───── GIVEN INFORMATION

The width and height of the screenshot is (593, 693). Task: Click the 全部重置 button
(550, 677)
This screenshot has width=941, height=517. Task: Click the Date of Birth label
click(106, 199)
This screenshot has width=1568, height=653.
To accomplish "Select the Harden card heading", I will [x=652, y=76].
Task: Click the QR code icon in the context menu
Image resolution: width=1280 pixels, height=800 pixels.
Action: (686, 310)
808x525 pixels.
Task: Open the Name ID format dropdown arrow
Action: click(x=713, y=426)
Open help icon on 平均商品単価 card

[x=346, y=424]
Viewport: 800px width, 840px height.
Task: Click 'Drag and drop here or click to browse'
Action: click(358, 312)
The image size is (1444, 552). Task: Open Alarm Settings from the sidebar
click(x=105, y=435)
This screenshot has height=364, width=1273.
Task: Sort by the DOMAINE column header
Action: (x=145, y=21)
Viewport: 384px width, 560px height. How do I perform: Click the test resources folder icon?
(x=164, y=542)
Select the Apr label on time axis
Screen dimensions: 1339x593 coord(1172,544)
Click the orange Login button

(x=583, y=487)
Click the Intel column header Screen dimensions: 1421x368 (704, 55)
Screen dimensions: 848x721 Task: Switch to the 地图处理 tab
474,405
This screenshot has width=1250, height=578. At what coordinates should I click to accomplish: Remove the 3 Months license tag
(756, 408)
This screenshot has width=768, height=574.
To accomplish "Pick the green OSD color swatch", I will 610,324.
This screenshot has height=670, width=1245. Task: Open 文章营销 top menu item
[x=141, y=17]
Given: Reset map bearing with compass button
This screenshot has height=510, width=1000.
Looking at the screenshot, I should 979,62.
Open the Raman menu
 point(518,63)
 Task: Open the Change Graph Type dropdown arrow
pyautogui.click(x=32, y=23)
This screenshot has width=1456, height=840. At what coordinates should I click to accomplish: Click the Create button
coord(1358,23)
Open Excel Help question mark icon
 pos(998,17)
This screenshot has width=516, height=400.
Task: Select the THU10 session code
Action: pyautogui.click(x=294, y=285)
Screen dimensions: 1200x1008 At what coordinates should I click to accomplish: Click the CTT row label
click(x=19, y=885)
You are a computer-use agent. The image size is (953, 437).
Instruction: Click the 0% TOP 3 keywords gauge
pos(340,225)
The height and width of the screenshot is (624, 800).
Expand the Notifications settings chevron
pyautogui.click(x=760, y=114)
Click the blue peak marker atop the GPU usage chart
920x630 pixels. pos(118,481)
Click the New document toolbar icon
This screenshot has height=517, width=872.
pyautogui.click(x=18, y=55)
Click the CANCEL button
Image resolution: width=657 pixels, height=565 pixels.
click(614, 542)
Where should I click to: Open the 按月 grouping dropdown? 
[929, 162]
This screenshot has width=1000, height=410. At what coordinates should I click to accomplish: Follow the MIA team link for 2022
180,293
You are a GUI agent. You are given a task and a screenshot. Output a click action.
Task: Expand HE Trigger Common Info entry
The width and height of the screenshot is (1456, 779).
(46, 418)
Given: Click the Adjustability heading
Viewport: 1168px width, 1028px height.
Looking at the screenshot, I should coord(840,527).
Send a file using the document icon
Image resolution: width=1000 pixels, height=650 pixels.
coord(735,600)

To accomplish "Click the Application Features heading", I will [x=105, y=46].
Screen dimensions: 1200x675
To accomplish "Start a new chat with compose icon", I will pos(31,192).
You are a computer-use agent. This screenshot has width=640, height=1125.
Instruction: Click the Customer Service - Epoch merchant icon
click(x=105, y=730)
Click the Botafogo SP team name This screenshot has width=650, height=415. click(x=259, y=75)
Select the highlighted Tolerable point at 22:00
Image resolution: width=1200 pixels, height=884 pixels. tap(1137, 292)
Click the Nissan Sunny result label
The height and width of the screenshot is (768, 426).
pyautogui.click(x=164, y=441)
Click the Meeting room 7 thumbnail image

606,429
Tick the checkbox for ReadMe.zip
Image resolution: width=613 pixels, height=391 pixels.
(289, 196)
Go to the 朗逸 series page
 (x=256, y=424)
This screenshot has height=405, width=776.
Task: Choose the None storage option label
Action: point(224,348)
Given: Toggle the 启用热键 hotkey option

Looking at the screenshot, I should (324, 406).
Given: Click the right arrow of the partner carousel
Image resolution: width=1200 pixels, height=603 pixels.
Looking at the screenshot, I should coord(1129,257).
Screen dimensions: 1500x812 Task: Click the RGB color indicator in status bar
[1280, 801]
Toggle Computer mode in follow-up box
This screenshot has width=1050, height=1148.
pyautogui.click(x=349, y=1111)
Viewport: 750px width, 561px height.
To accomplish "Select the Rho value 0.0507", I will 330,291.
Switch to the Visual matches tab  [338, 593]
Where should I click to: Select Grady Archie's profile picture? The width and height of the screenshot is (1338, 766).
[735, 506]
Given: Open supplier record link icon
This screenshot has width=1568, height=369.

──────────

◆ PROBLEM STATEMENT ◆
Taking care to match every character, output all of the entries above.

◆ YOUR RESPONSE ◆
The width and height of the screenshot is (593, 693). Task: Click the 全部重置 button
(550, 677)
This screenshot has width=941, height=517. Task: Click the Date of Birth label
click(106, 199)
This screenshot has width=1568, height=653.
To accomplish "Select the Harden card heading", I will [x=652, y=76].
Task: Click the QR code icon in the context menu
Image resolution: width=1280 pixels, height=800 pixels.
Action: (686, 310)
808x525 pixels.
Task: Open the Name ID format dropdown arrow
Action: click(x=713, y=426)
Open help icon on 平均商品単価 card

[x=346, y=424]
Viewport: 800px width, 840px height.
Task: Click 'Drag and drop here or click to browse'
Action: click(358, 312)
The image size is (1444, 552). Task: Open Alarm Settings from the sidebar
click(x=105, y=435)
This screenshot has height=364, width=1273.
Task: Sort by the DOMAINE column header
Action: (x=145, y=21)
Viewport: 384px width, 560px height. How do I perform: Click the test resources folder icon?
(x=164, y=542)
Select the Apr label on time axis
Screen dimensions: 1339x593 coord(1172,544)
Click the orange Login button

(x=583, y=487)
Click the Intel column header Screen dimensions: 1421x368 (704, 55)
Screen dimensions: 848x721 Task: Switch to the 地图处理 tab
474,405
This screenshot has width=1250, height=578. At what coordinates should I click to accomplish: Remove the 3 Months license tag
(756, 408)
This screenshot has width=768, height=574.
To accomplish "Pick the green OSD color swatch", I will 610,324.
This screenshot has height=670, width=1245. Task: Open 文章营销 top menu item
[x=141, y=17]
Given: Reset map bearing with compass button
This screenshot has height=510, width=1000.
Looking at the screenshot, I should 979,62.
Open the Raman menu
 point(518,63)
 Task: Open the Change Graph Type dropdown arrow
pyautogui.click(x=32, y=23)
This screenshot has width=1456, height=840. At what coordinates should I click to accomplish: Click the Create button
coord(1358,23)
Open Excel Help question mark icon
 pos(998,17)
This screenshot has width=516, height=400.
Task: Select the THU10 session code
Action: pyautogui.click(x=294, y=285)
Screen dimensions: 1200x1008 At what coordinates should I click to accomplish: Click the CTT row label
click(x=19, y=885)
You are a computer-use agent. The image size is (953, 437).
Instruction: Click the 0% TOP 3 keywords gauge
pos(340,225)
The height and width of the screenshot is (624, 800).
Expand the Notifications settings chevron
pyautogui.click(x=760, y=114)
Click the blue peak marker atop the GPU usage chart
920x630 pixels. pos(118,481)
Click the New document toolbar icon
This screenshot has height=517, width=872.
pyautogui.click(x=18, y=55)
Click the CANCEL button
Image resolution: width=657 pixels, height=565 pixels.
click(614, 542)
Where should I click to: Open the 按月 grouping dropdown? 
[929, 162]
This screenshot has width=1000, height=410. At what coordinates should I click to accomplish: Follow the MIA team link for 2022
180,293
You are a GUI agent. You are given a task and a screenshot. Output a click action.
Task: Expand HE Trigger Common Info entry
The width and height of the screenshot is (1456, 779).
(46, 418)
Given: Click the Adjustability heading
Viewport: 1168px width, 1028px height.
Looking at the screenshot, I should coord(840,527).
Send a file using the document icon
Image resolution: width=1000 pixels, height=650 pixels.
coord(735,600)

To accomplish "Click the Application Features heading", I will [x=105, y=46].
Screen dimensions: 1200x675
To accomplish "Start a new chat with compose icon", I will pos(31,192).
You are a computer-use agent. This screenshot has width=640, height=1125.
Instruction: Click the Customer Service - Epoch merchant icon
click(x=105, y=730)
Click the Botafogo SP team name This screenshot has width=650, height=415. click(x=259, y=75)
Select the highlighted Tolerable point at 22:00
Image resolution: width=1200 pixels, height=884 pixels. tap(1137, 292)
Click the Nissan Sunny result label
The height and width of the screenshot is (768, 426).
pyautogui.click(x=164, y=441)
Click the Meeting room 7 thumbnail image

606,429
Tick the checkbox for ReadMe.zip
Image resolution: width=613 pixels, height=391 pixels.
(289, 196)
Go to the 朗逸 series page
 (x=256, y=424)
This screenshot has height=405, width=776.
Task: Choose the None storage option label
Action: point(224,348)
Given: Toggle the 启用热键 hotkey option

Looking at the screenshot, I should (324, 406).
Given: Click the right arrow of the partner carousel
Image resolution: width=1200 pixels, height=603 pixels.
Looking at the screenshot, I should coord(1129,257).
Screen dimensions: 1500x812 Task: Click the RGB color indicator in status bar
[1280, 801]
Toggle Computer mode in follow-up box
This screenshot has width=1050, height=1148.
pyautogui.click(x=349, y=1111)
Viewport: 750px width, 561px height.
To accomplish "Select the Rho value 0.0507", I will 330,291.
Switch to the Visual matches tab  [338, 593]
Where should I click to: Select Grady Archie's profile picture? The width and height of the screenshot is (1338, 766).
[735, 506]
Given: Open supplier record link icon
This screenshot has width=1568, height=369.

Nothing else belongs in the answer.